WHAT NEEDS TO BE DONE: Repeat everything from the line containing "Click the Sonde header in the summary table" down to the line containing "the blood vessel", both of those lines included, and nothing else.

MATERIAL FOR THE TASK:
================

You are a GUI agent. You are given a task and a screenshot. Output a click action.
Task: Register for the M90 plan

================

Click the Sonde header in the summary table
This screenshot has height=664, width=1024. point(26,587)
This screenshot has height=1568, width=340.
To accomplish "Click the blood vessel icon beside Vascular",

================

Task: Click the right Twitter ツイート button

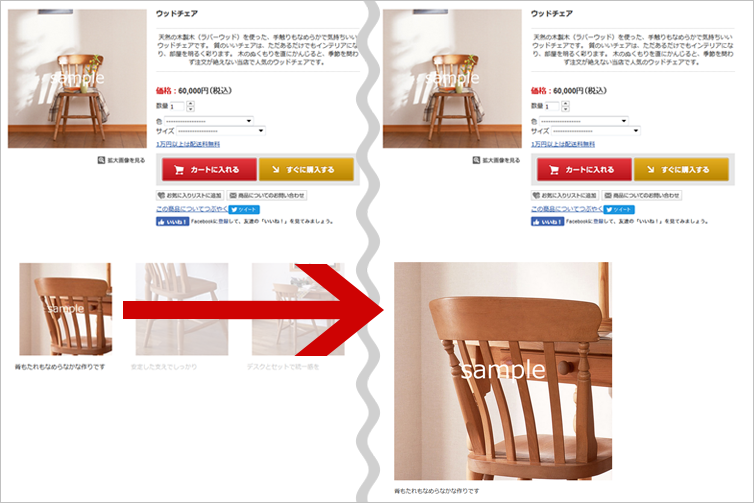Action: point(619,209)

================

RESULT FOR THIS EXERCISE:
Click the Sonde header in the summary table
This screenshot has height=664, width=1024. point(26,587)
This screenshot has height=1568, width=340.
To accomplish "Click the blood vessel icon beside Vascular",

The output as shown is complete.